◆ Records for this exercise:

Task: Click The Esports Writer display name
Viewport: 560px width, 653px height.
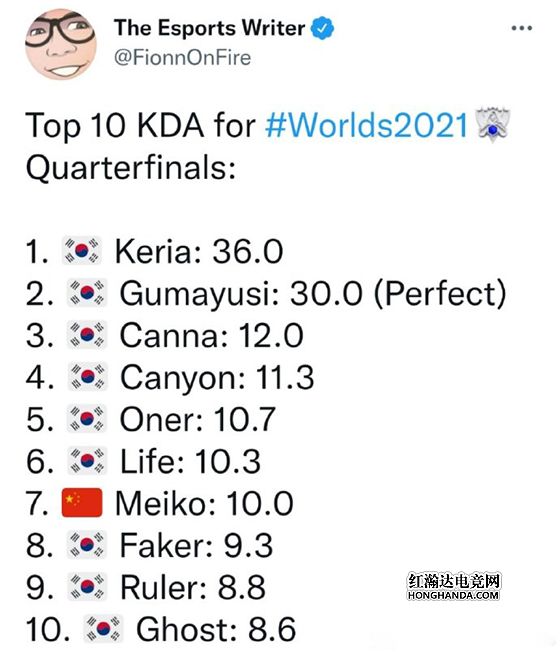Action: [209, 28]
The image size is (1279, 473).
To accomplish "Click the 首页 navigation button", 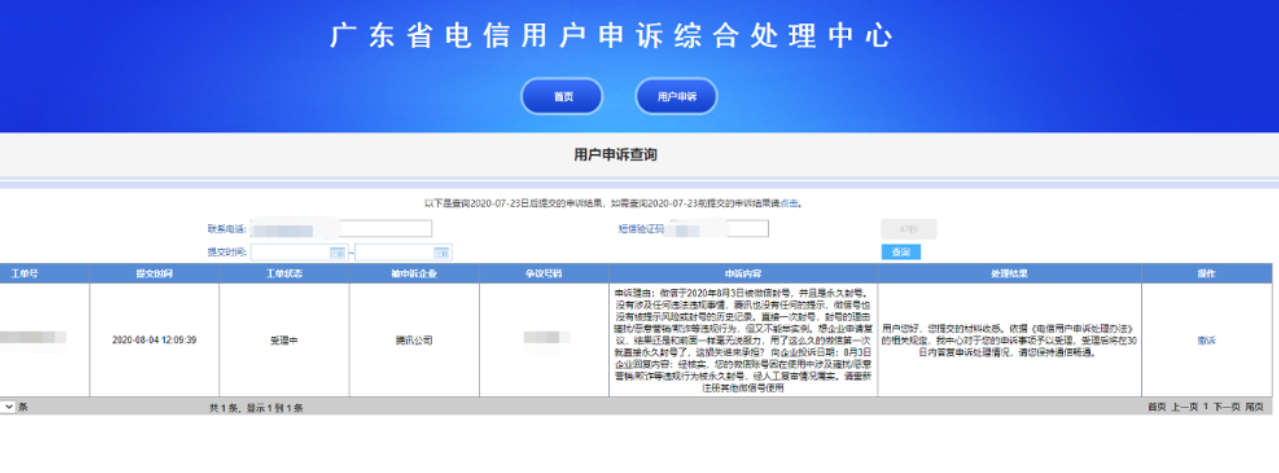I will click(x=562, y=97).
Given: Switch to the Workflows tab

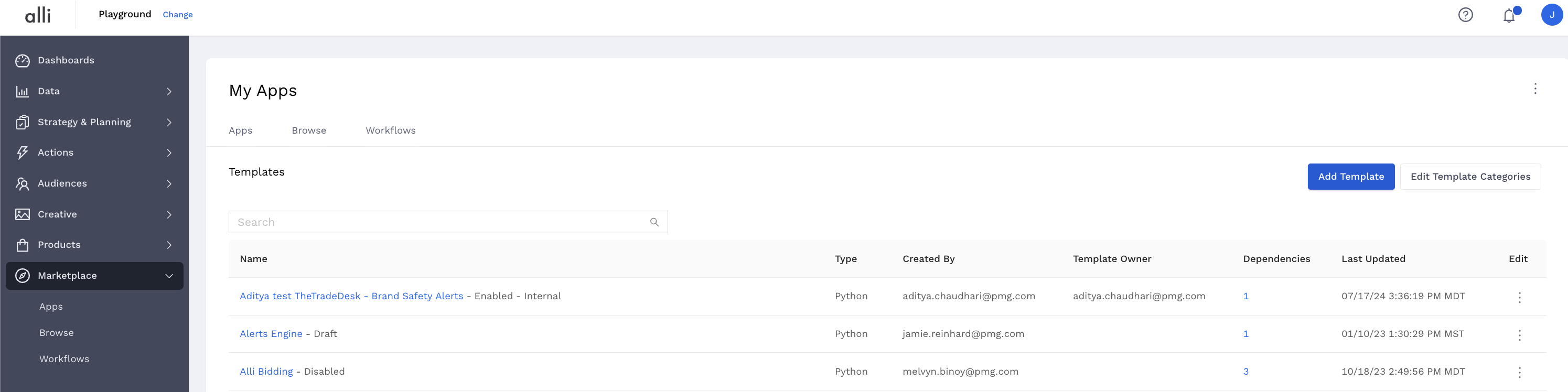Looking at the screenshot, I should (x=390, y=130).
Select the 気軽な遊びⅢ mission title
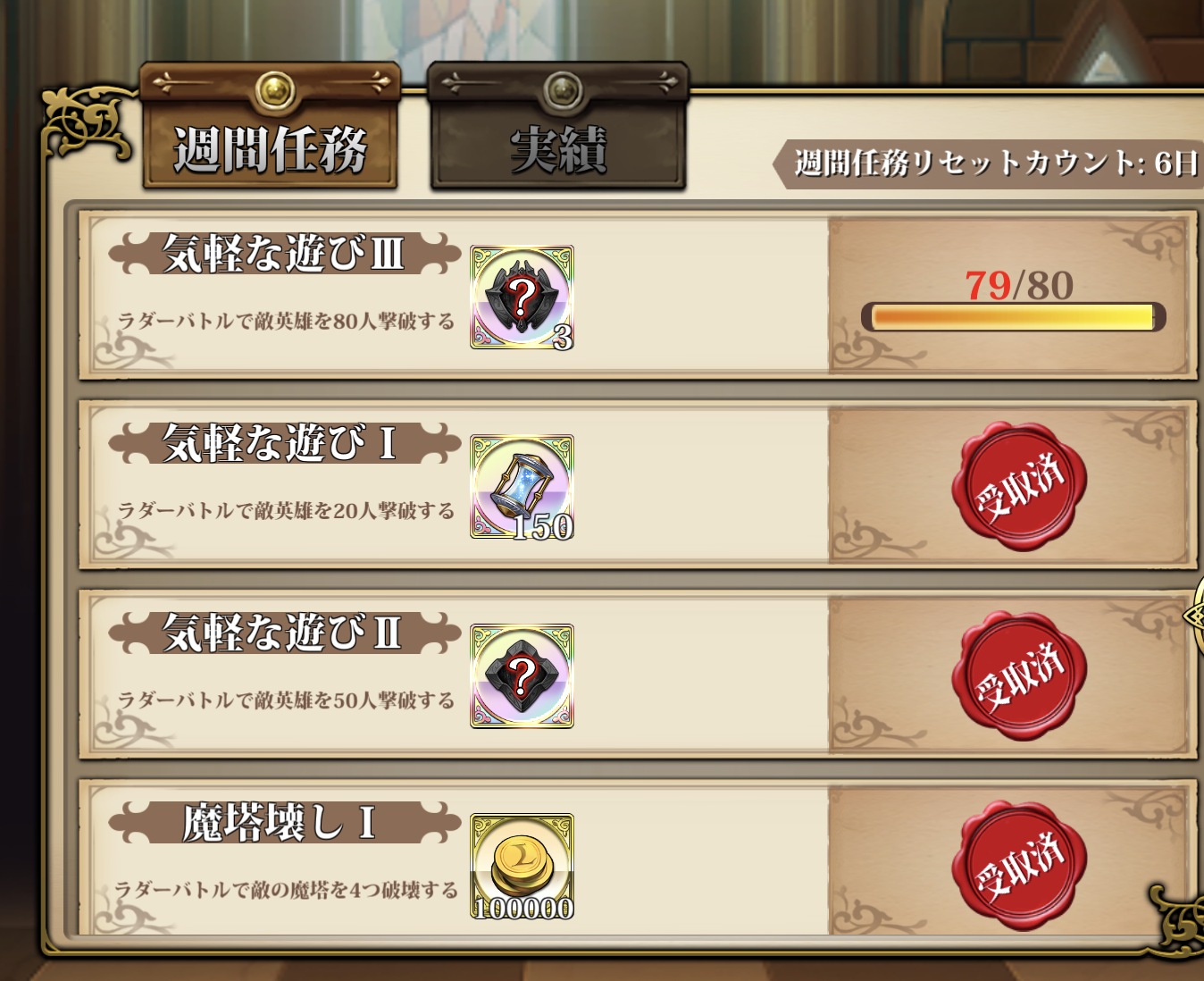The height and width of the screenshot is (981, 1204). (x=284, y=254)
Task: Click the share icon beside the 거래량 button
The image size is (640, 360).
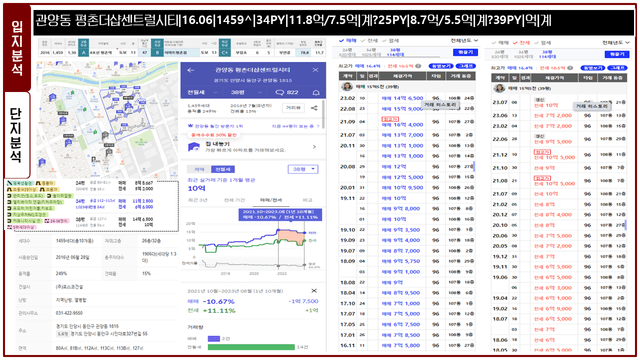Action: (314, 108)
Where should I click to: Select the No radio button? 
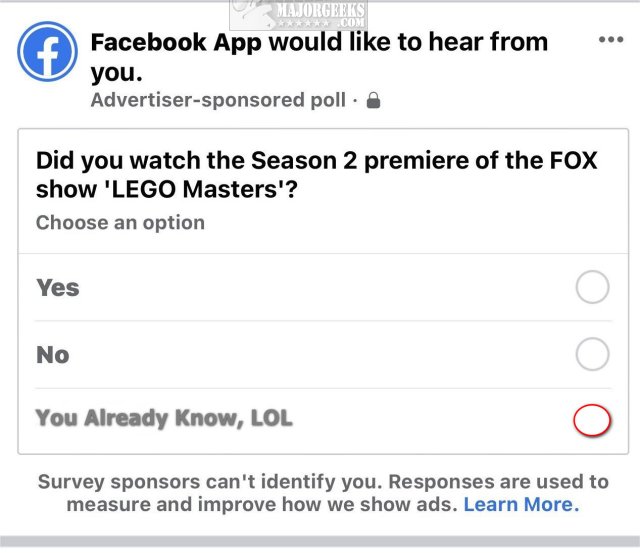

--

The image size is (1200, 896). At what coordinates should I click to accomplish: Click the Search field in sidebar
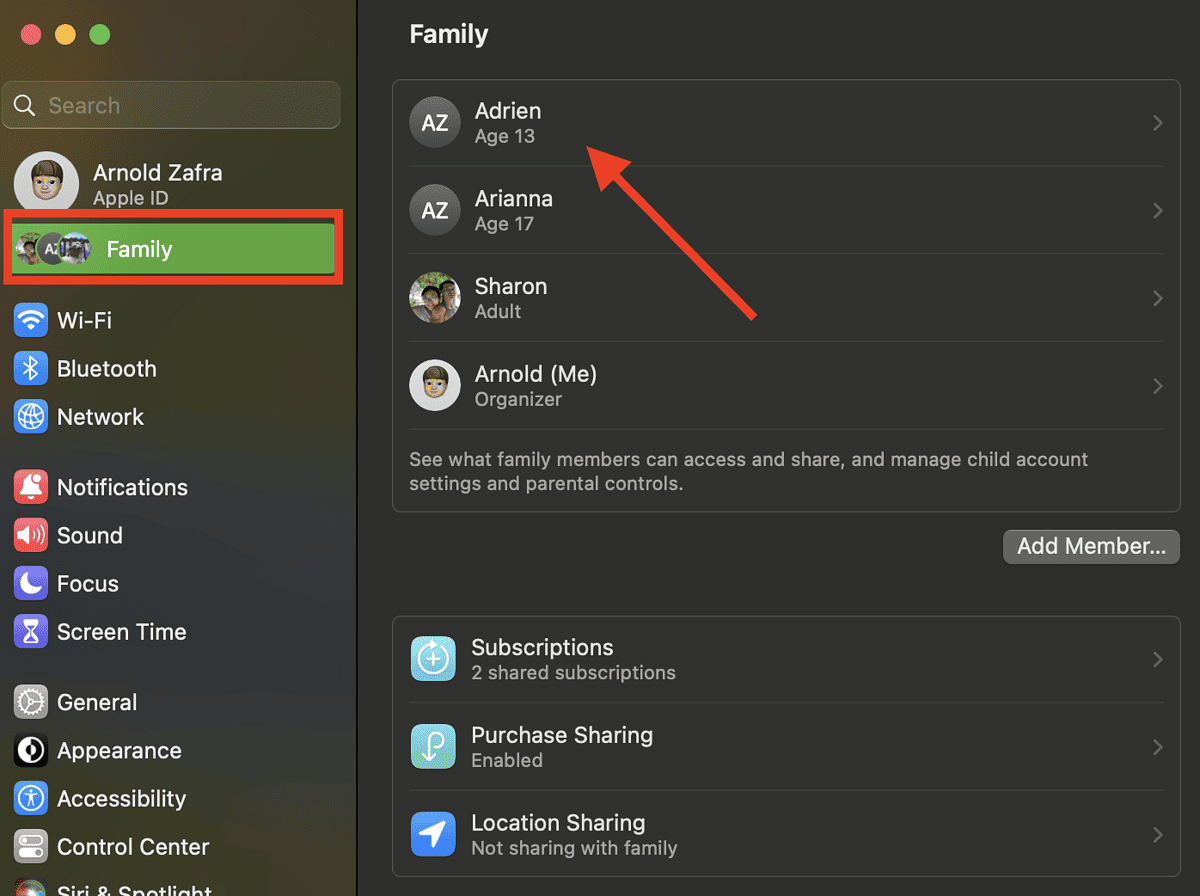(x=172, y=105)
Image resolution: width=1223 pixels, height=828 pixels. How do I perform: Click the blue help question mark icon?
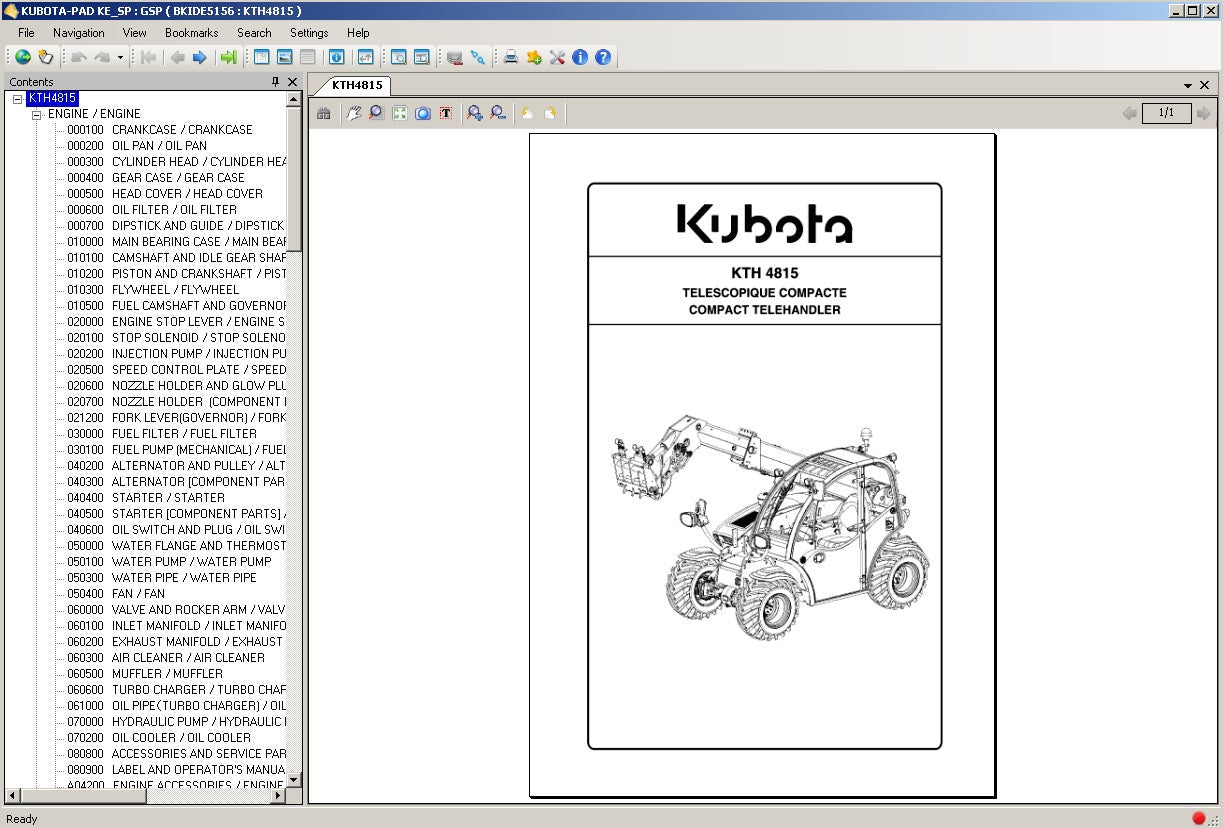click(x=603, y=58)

◆ What is expected: Extract each line holding the word "Task" from the records.

◆ Solved problem:
Task: Click The Esports Writer display name
Task: Click the share icon beside the 거래량 button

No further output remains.